VIDEO: Soccer Field Reservation Flap Pits SF Neighbors Against Dropbox Techies In Caught-On-Camera Quarrel
SAN FRANCISCO (KPIX 5) -- Video showing a group of Dropbox employees trying to get a group of kids using a San Francisco soccer field to move after they reserved the field on a city-sponsored app has quickly gone viral. The video depicts increasingly acrimonious relations between long-time city residents and newly rich techies.
In occasionally heated moments, the September 25, 2014 video depicts a spectrum of emotions from territorial issues, to a proposal that the techies share the field, and even play soccer with the locals.
WARNING: Offensive language may be heard on the raw video.
At one point, a person is heard saying, "who cares about the neighborhood" in response to a challenge over how long the techies have lived here.
Rudy Vancorner said he was there when the video was taken. He said at that time of the night there are normally pickup games.
"Everybody in the park was trippin because this is a neighborhood park, and it's being reserved?" Vancorner told KPIX 5.
Jerry Velasco, recreation supervisor with San Francisco Recreation and Park said there are times when the field can be reserved. "On Tuesday and Thursday nights, which are the only two days of the week permitted, from 7 to 9 o'clock at night," he said.

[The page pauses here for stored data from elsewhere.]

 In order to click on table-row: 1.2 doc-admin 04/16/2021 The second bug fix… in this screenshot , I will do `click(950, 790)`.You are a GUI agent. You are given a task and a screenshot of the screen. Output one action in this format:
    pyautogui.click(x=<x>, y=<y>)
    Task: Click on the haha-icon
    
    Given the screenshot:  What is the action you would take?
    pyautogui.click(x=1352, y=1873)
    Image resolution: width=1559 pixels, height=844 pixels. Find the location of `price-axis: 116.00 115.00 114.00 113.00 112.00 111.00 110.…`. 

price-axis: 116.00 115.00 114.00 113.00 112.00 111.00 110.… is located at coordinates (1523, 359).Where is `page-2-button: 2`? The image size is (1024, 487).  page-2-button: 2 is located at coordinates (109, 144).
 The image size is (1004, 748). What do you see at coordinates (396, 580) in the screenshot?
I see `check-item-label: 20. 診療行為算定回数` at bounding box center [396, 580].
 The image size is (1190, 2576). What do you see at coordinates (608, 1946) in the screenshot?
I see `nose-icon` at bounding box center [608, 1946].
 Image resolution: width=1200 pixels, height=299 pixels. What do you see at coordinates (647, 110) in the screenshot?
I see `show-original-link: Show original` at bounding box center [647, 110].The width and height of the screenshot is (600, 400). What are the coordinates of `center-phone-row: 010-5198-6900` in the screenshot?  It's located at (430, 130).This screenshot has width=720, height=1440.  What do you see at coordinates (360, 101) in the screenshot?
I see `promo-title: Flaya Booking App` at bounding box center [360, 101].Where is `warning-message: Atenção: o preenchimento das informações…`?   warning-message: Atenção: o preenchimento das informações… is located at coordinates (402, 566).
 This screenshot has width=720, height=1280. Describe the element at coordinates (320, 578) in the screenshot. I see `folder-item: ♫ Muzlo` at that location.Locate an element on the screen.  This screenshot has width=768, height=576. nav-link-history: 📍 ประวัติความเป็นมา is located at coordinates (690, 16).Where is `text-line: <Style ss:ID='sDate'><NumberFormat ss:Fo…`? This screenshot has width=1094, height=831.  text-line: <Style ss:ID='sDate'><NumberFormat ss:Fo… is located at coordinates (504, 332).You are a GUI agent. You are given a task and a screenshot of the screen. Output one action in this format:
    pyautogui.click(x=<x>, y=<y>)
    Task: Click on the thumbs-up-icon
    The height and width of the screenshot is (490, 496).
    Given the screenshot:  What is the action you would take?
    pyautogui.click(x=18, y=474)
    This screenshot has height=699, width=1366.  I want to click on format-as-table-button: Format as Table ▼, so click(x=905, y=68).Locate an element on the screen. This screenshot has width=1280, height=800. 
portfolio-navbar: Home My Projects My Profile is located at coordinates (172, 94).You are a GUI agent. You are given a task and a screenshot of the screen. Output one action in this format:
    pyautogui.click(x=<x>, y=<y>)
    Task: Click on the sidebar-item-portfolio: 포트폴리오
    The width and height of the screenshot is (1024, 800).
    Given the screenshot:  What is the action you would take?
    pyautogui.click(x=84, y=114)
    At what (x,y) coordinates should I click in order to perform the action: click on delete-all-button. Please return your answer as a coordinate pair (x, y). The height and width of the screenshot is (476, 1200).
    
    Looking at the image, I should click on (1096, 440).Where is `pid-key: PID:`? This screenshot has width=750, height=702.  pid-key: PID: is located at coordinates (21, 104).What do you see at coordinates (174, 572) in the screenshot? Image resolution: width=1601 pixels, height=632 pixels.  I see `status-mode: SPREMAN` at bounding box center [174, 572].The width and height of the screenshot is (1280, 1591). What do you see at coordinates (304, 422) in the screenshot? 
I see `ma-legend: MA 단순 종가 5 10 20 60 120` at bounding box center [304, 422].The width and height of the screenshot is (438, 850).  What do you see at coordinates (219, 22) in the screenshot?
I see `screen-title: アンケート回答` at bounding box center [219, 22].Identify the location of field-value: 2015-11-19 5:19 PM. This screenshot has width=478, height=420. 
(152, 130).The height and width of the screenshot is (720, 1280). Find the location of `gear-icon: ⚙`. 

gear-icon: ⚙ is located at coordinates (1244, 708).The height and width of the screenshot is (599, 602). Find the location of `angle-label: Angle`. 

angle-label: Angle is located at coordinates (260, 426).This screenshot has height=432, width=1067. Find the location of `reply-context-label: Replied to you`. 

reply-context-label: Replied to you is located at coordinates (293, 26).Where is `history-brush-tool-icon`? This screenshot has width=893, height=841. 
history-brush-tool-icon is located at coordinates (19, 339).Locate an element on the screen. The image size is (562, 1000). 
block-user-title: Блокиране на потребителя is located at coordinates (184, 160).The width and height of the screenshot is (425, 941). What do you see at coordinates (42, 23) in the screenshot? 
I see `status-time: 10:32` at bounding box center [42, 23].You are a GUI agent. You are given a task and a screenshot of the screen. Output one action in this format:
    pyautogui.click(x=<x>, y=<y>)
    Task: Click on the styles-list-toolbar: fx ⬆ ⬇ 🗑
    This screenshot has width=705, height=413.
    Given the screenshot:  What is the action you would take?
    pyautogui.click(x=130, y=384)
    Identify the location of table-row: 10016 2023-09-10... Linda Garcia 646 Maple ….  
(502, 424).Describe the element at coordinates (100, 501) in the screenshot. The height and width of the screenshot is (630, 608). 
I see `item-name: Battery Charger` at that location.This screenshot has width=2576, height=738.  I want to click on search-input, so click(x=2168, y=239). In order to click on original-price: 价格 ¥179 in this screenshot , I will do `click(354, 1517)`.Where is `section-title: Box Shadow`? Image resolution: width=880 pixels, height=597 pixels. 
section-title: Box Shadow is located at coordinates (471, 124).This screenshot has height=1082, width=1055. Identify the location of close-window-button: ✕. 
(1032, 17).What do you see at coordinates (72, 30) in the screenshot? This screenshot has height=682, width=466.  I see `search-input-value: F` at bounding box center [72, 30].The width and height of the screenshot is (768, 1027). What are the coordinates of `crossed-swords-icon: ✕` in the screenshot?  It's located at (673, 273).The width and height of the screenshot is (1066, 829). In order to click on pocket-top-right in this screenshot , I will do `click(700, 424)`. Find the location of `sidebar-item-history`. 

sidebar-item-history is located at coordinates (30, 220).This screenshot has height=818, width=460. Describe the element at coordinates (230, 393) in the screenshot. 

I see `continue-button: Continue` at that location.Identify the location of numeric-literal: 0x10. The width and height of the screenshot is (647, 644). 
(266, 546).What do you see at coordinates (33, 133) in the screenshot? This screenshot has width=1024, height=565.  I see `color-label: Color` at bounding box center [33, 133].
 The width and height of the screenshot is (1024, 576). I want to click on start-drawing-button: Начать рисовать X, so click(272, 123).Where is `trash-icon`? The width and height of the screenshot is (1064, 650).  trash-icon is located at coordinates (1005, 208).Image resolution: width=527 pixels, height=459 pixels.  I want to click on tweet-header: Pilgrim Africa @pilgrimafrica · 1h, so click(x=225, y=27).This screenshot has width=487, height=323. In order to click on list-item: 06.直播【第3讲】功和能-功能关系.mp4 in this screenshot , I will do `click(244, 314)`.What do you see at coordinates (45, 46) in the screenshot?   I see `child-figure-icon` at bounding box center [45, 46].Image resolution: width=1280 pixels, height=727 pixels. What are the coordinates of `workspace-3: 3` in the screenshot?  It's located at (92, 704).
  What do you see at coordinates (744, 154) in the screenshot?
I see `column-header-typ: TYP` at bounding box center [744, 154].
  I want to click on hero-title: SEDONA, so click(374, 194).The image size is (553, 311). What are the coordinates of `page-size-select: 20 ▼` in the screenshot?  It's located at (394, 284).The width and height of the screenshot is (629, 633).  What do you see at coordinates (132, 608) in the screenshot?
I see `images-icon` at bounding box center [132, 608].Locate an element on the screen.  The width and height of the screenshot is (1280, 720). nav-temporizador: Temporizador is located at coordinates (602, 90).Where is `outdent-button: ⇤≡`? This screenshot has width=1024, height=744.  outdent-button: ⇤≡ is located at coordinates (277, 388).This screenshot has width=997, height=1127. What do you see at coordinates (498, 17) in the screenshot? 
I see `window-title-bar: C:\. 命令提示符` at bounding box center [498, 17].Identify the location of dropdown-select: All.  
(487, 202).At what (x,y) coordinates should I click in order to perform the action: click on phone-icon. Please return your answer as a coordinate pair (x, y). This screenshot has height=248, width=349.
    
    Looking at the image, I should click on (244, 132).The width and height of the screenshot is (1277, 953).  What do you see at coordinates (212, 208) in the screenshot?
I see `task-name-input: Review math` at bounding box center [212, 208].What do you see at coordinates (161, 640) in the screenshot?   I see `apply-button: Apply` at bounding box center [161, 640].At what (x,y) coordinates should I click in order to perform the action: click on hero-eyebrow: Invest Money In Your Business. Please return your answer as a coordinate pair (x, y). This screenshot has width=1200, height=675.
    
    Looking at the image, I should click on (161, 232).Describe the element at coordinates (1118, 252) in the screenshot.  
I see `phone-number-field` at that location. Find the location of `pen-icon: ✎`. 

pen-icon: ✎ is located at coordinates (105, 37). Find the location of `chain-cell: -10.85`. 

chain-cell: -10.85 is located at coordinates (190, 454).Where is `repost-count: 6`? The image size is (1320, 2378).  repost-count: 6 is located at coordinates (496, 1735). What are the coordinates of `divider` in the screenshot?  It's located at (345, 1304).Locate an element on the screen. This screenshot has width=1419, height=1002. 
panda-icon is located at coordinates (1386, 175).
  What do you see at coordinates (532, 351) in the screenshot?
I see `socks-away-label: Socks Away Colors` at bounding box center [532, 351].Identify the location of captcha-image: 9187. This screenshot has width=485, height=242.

The department downplayed any clash. "So it had nothing to do with the techs, or the people in the community, no. It was nothing at all. It was about 'I have my time, I want my time,' and that's it," Velasco said.
In any other city, or time, this would have been a simple argument over a ballgame. But in the throws of the San Francisco tech boom, an app can turn a soccer field into a flashpoint for a culture clash.
"It belongs to the neighborhood, not to a person that's: 'I'm paying money and I reserved it,'" Vancorner said.
Vancorner said disputes over reserving the field has already happened several times in the past month.
Dropbox responded to the incident, saying "The employees involved are embarrassed and have apologized."
Reserving the field costs about $5 per player per hour.